* _Aim_: Turn the lines below into a numbered list, skipping any blank lines and leaving the pictures out.

* _Excerpted data_:
──────────

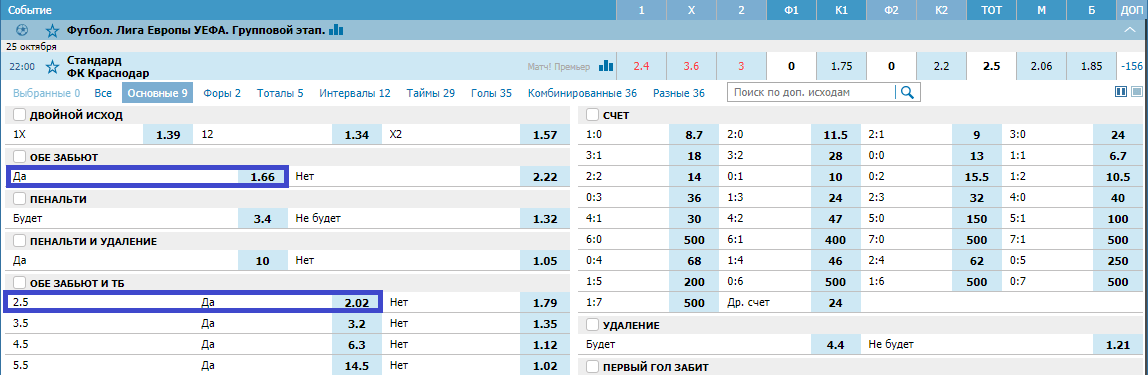The height and width of the screenshot is (375, 1148).
Task: Open league statistics bar chart icon
Action: [336, 30]
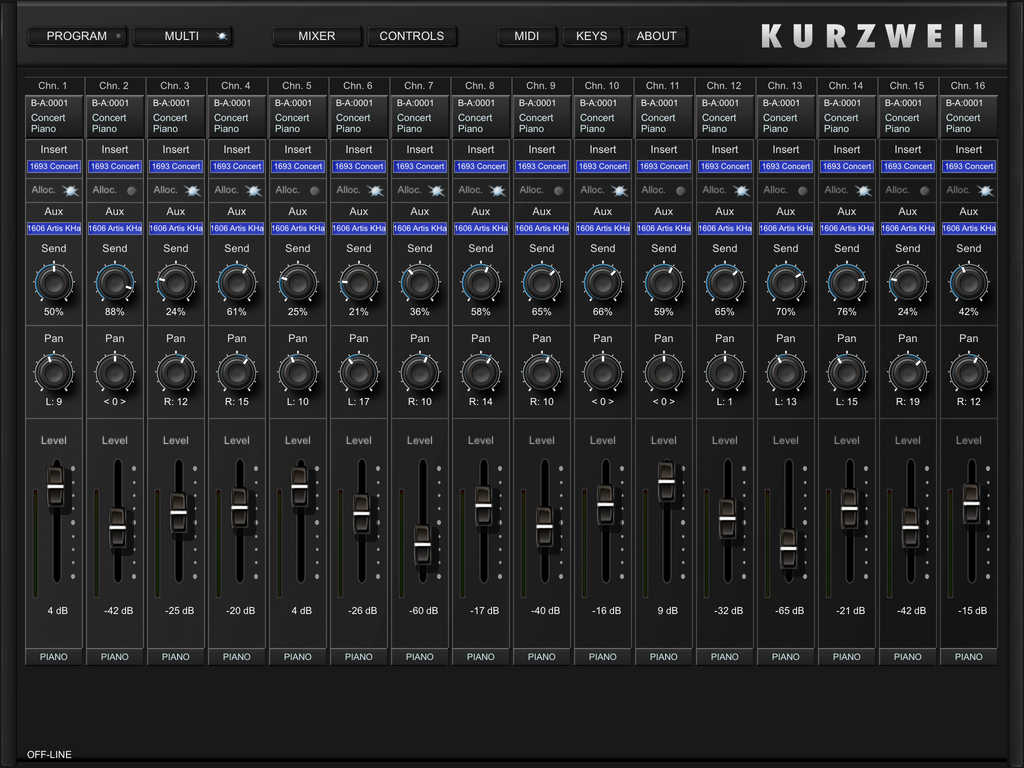Viewport: 1024px width, 768px height.
Task: Select channel 4 Concert Piano program box
Action: point(237,116)
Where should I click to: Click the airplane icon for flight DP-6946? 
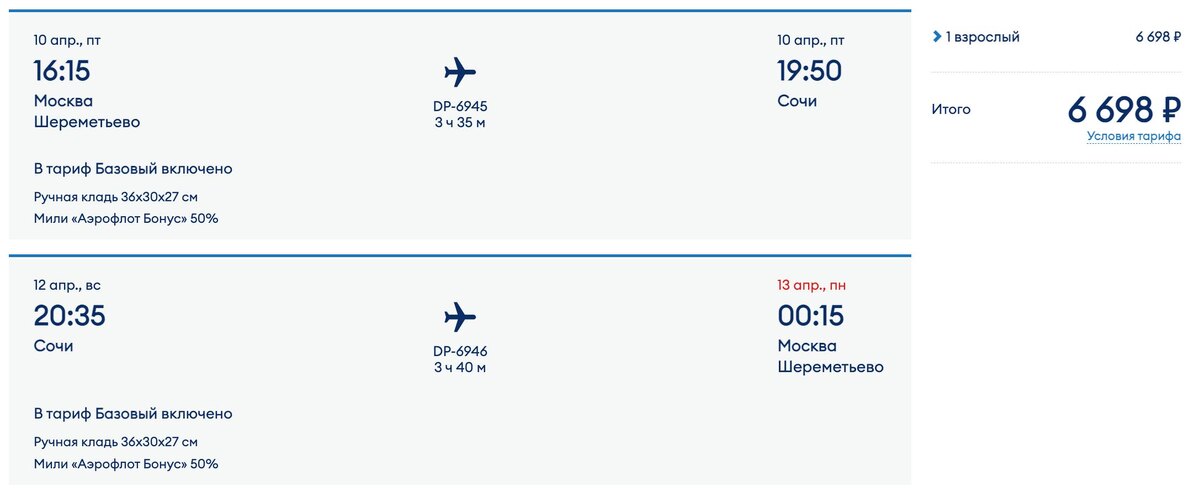460,317
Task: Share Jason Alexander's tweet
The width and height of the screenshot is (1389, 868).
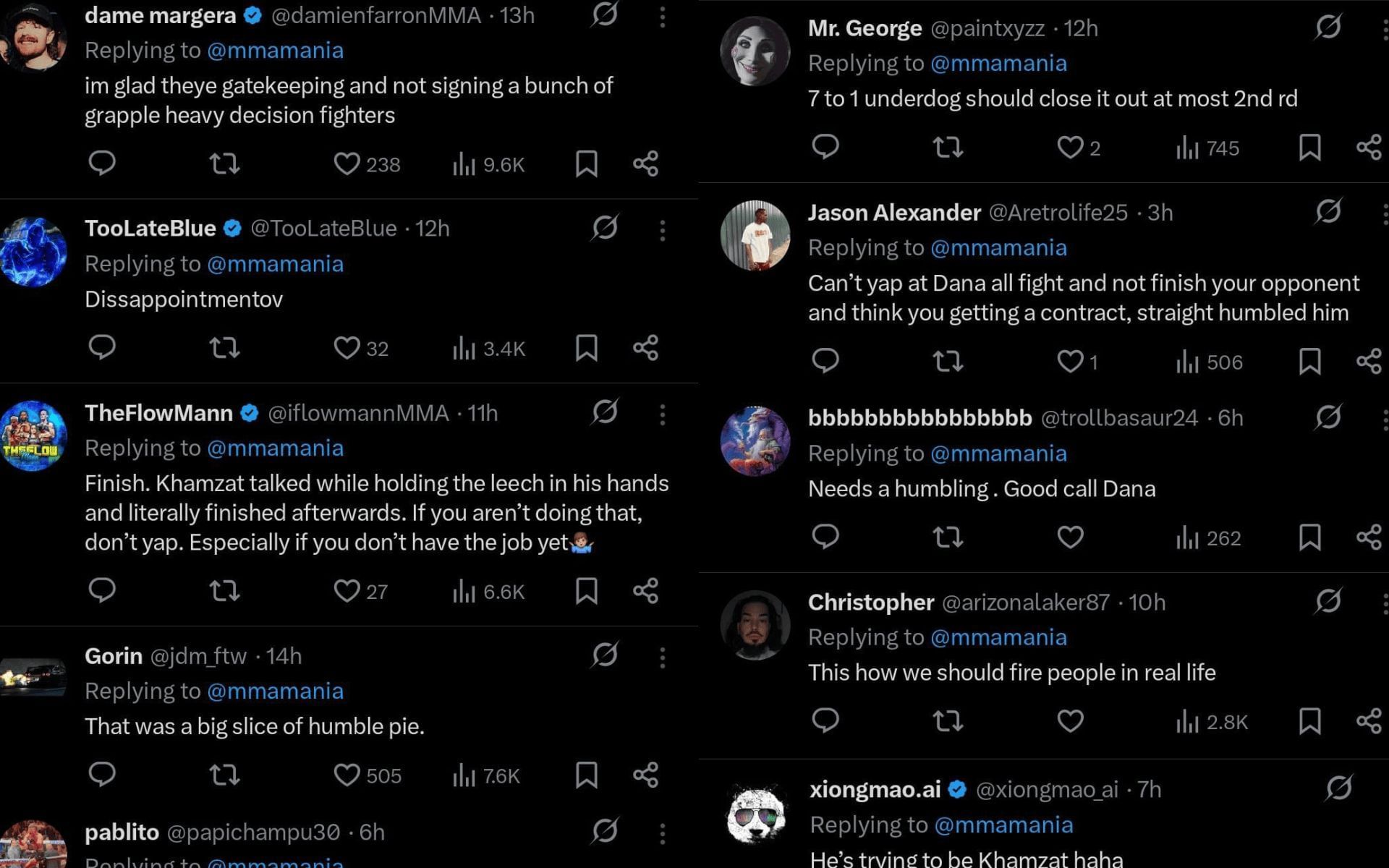Action: coord(1369,361)
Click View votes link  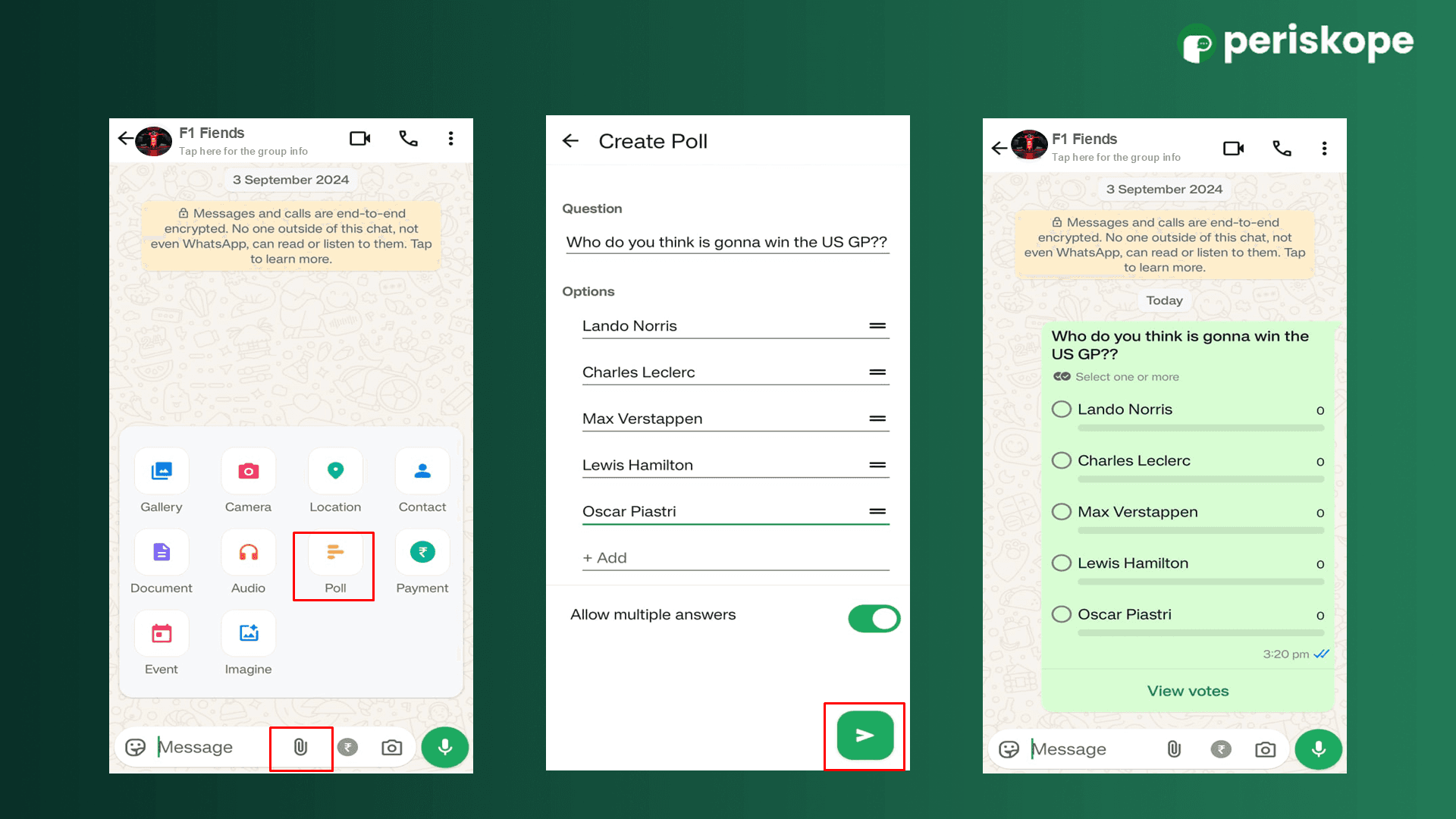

──────────

* _Exercise result_:
1. The height and width of the screenshot is (375, 1148).
2. Task: Open league statistics bar chart icon
3. Action: [336, 30]
4. Viewport: 1024px width, 768px height.
5. Task: Select channel 4 Concert Piano program box
6. Action: point(237,116)
7. Where should I click to: Click the airplane icon for flight DP-6946? 
8. 460,317
9. Task: Share Jason Alexander's tweet
10. The width and height of the screenshot is (1389, 868).
11. Action: coord(1369,361)
12. Click View votes link  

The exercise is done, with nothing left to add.